The founder of Allbritton Communications, which launched Politico and owns several television stations, built the Washington, D.C.-based media empire after controversy-fraught years as the chief of Riggs National Bank.
Born in Mississippi and raised in Texas, Allbritton was a self-made businessman, who dabbled in real estate, mortuaries and banking before entering the news business in 1974, when he purchased the struggling Washington Star newspaper.
He revived the paper. Six years later, federal regulations regarding cross ownership of newspaper and television stations forced him to sell his $35 million investment. Time Inc. bought it for $217 million.
Allbritton held on to his more lucrative media properties, including WJLA, an ABC affiliate in Washington, D.C. that took his initials, and helped launch NewsChannel 8, also in Washington, one of the country's first 24-hour news channels.
The company he founded, which is now run by his son, Robert, has made inroads into the internet world - founding Politico in 2007 and TBD, a short-lived internet news site that the company shuttered in 2012. Though Politico is his son's creation, the elder Allbritton bankrolled the publication and has been accused of excessively involving himself in its editorial affairs.
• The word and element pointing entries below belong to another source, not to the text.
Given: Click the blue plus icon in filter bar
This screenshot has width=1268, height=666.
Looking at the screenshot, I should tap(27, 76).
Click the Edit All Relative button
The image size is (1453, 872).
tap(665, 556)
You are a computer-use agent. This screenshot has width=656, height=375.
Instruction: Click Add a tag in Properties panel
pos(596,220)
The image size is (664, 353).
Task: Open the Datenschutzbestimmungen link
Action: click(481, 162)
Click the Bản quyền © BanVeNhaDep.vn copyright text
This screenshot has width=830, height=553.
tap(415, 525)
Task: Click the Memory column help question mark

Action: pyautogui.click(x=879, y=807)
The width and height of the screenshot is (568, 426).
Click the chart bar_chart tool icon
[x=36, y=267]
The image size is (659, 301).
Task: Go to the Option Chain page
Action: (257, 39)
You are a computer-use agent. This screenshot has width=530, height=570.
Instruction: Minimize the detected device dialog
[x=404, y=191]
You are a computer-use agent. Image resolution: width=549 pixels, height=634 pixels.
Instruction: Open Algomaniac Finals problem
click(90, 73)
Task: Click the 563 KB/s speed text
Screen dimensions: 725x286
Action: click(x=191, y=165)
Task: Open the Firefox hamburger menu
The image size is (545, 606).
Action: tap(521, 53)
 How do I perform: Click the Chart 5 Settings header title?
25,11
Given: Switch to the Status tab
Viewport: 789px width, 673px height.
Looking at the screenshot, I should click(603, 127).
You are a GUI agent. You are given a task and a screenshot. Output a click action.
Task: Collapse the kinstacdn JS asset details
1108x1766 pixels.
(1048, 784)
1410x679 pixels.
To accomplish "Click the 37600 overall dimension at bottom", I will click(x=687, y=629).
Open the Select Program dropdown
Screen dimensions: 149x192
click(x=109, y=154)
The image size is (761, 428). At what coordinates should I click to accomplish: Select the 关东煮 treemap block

But, for all of Allbritton's successes and wealth, his career was marred by a nationwide recession in the early 1990s that Forbes magazine said brought the bank to the brink of insolvency.
The economic slump left Riggs with bad loans on drastically devalued real estate, but Allbritton was also blamed by analysts for ignoring the growing suburban banking market which took business away from Riggs.
Despite these woes, he refused to give up his private jet at Riggs, even as shareholders urged him to sell the Gulfstream.
He was also criticized for his eagerness to do business with some shady customers
He personally courted Chilean dictator Augusto Pinochet, whom human rights groups accused of killing more than 3,000 of his own citizens during his 17-year reign.
And - in a 2001 letter to Teodoro Obiang Nguema, the dictator of oil-rich Equatorial Guinea - Allbritton praised the west African strongman's "reputation for prudent leadership." Obiang deposited hundreds of millions of dollars in banks controlled by Allbritton.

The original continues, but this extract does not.